** Information given follows **

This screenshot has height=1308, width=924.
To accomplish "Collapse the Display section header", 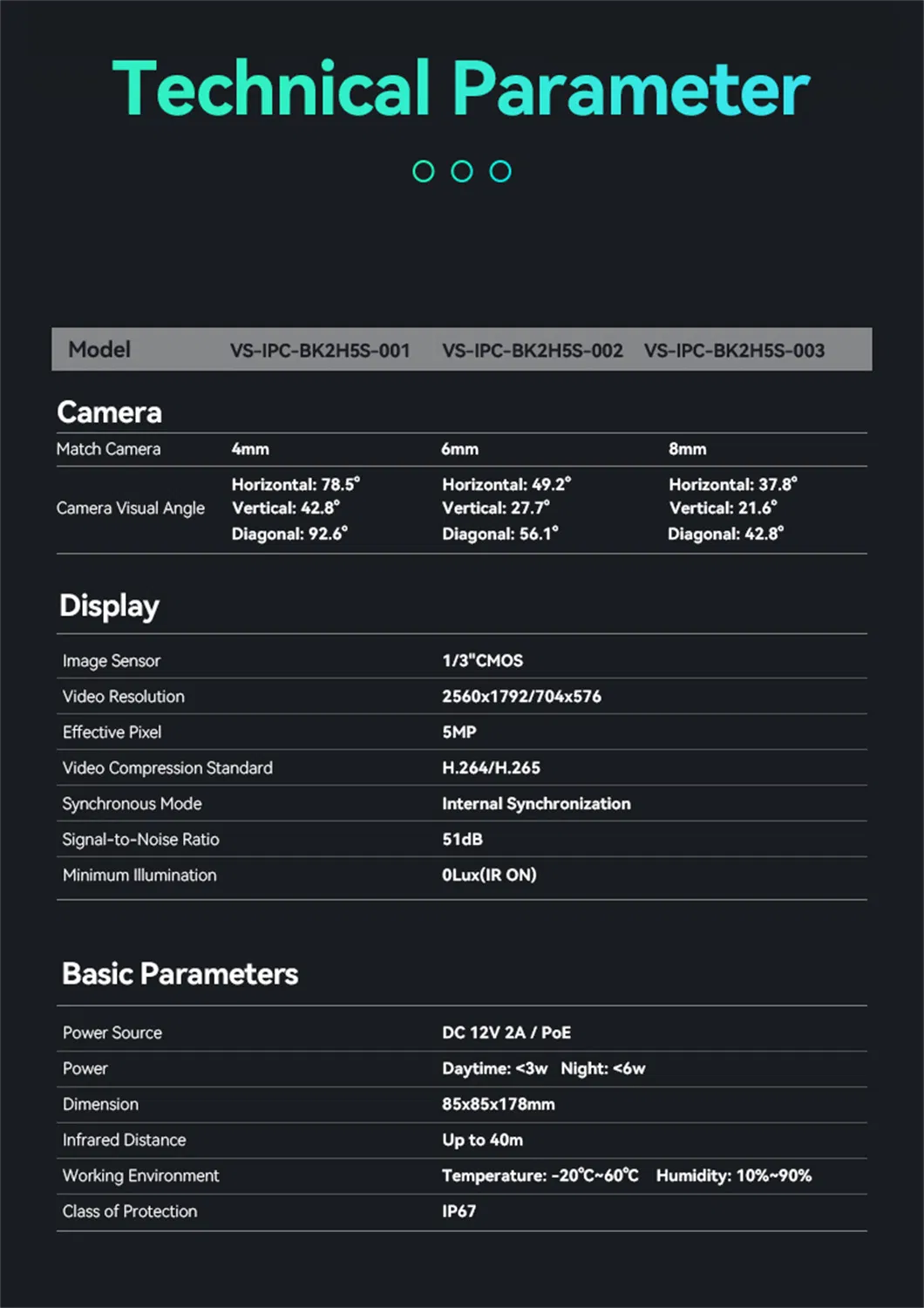I will [109, 605].
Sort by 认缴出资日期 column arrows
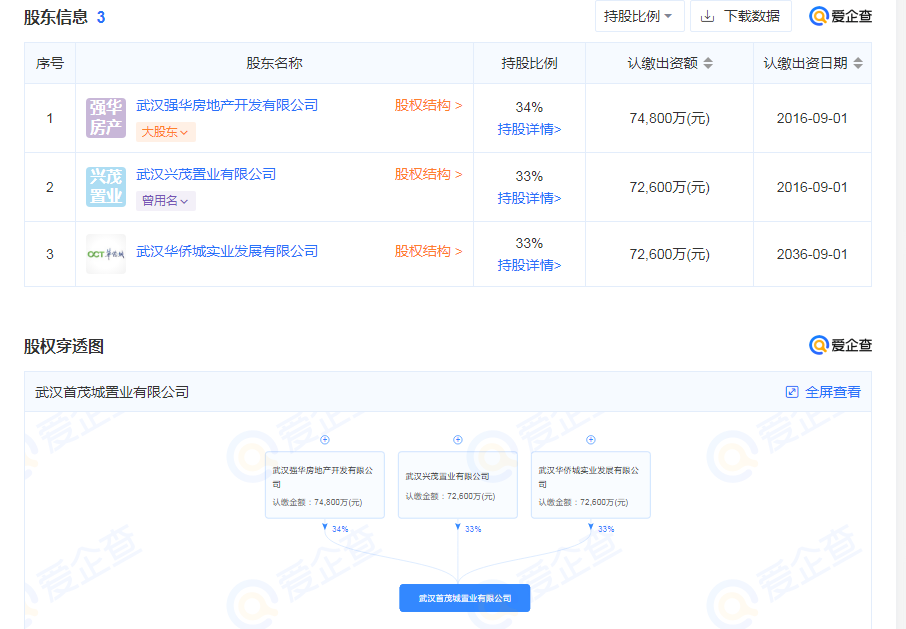This screenshot has width=906, height=629. (858, 63)
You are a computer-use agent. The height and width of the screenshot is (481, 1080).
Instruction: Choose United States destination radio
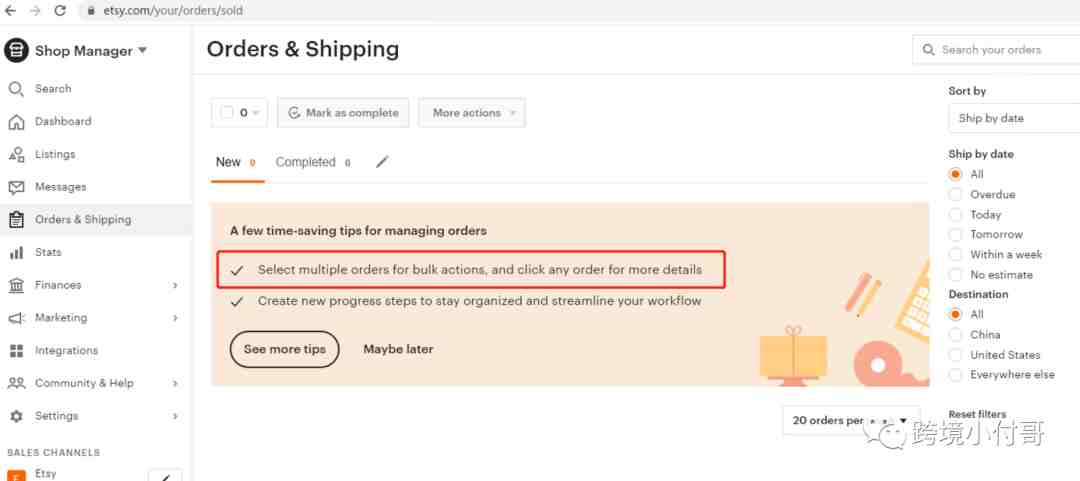point(955,355)
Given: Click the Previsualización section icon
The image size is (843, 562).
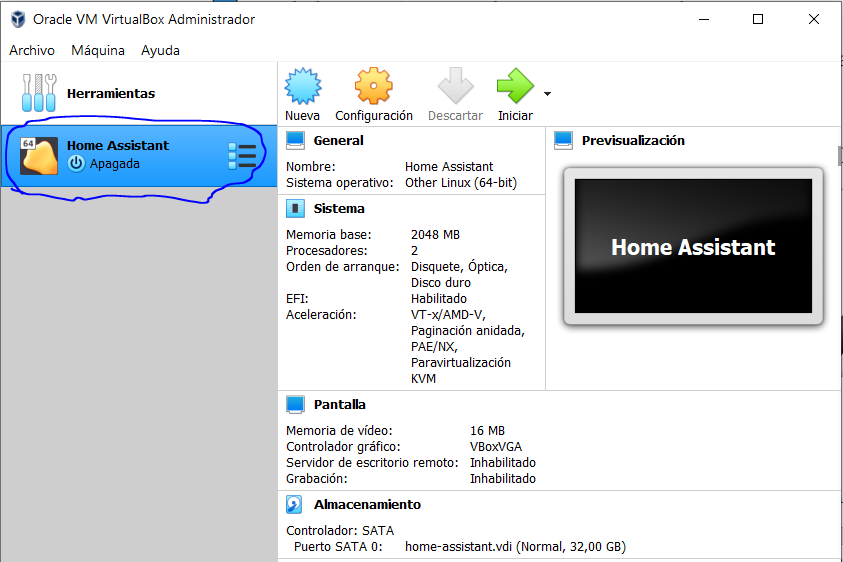Looking at the screenshot, I should coord(563,141).
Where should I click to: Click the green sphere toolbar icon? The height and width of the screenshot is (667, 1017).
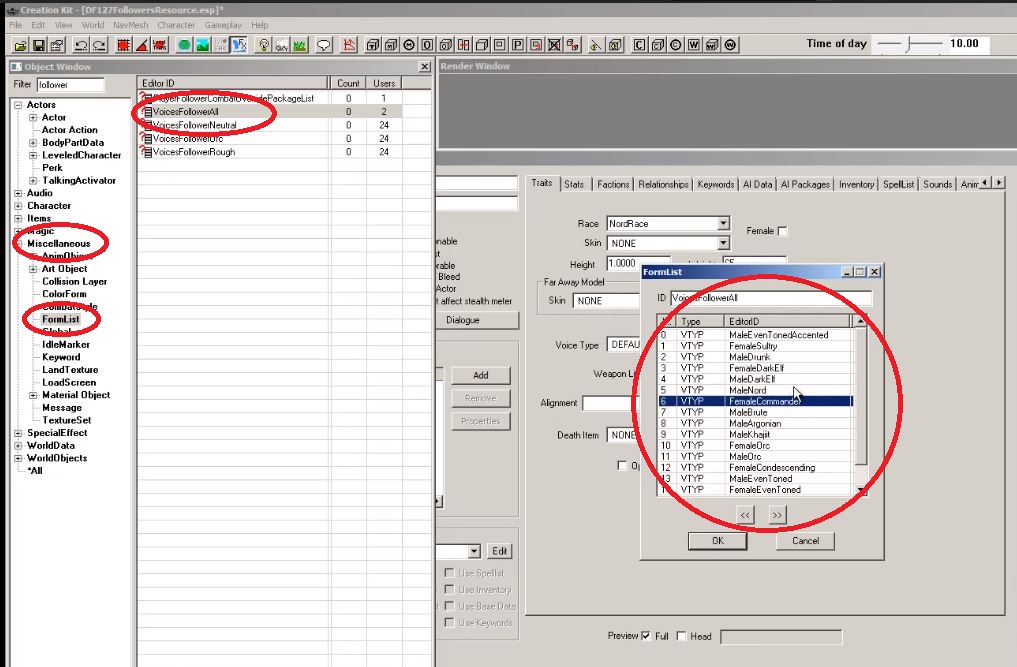point(185,45)
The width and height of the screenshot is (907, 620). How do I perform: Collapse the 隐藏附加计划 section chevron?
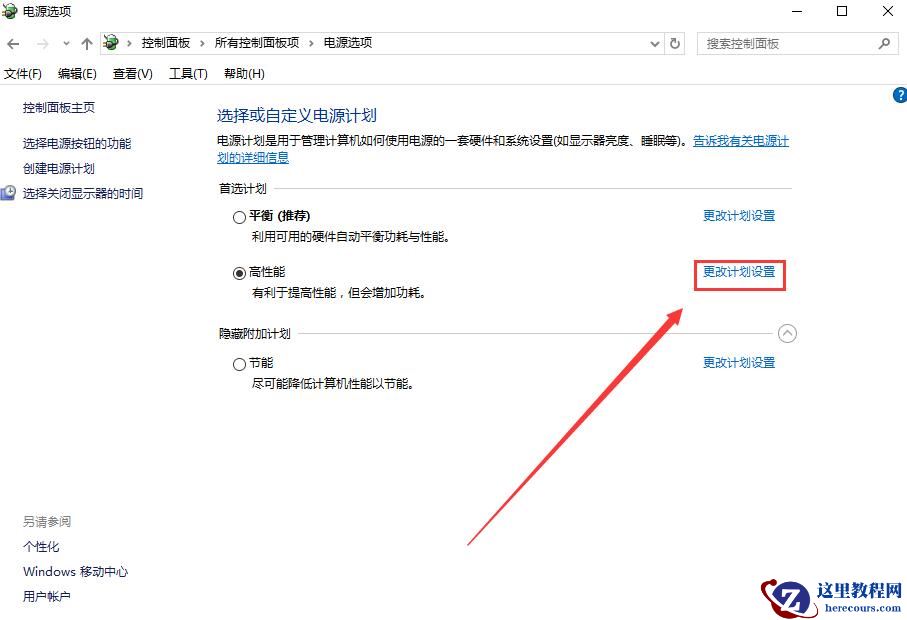point(788,333)
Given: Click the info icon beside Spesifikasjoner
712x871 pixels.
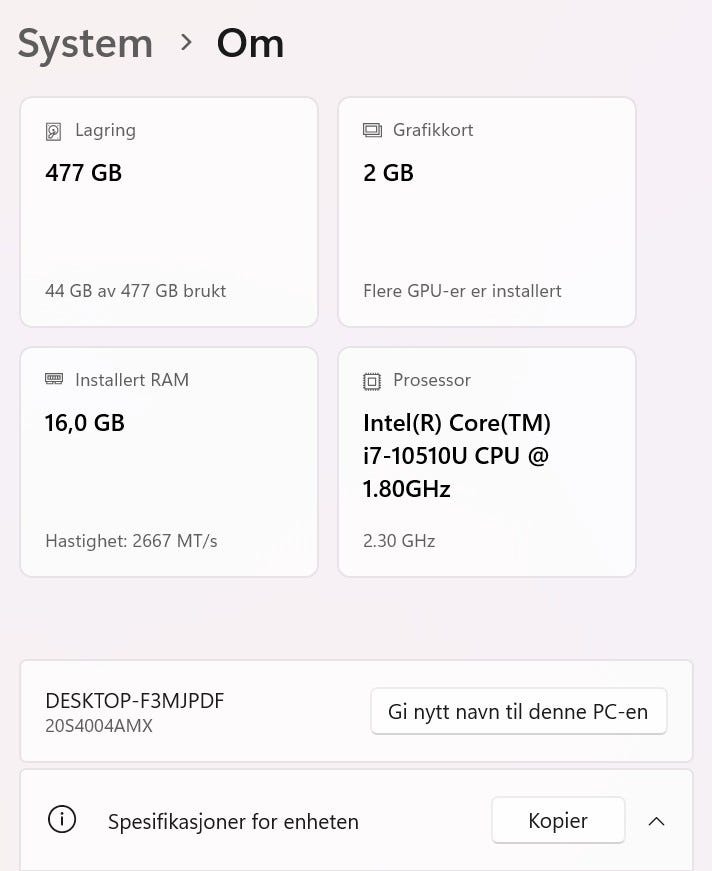Looking at the screenshot, I should pos(62,820).
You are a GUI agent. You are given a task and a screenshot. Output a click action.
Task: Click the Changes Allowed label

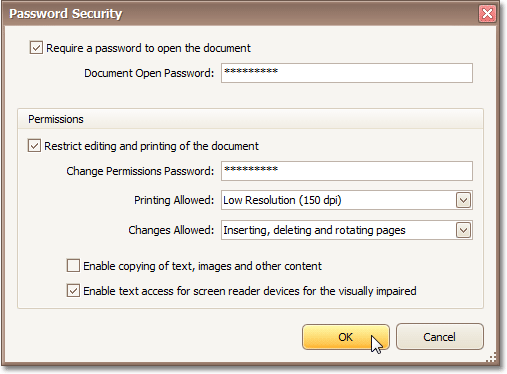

** End of Information given **

What is expected: State how many lines in the records contain the string "agent". Give the number with no words around it.

Written answer: 2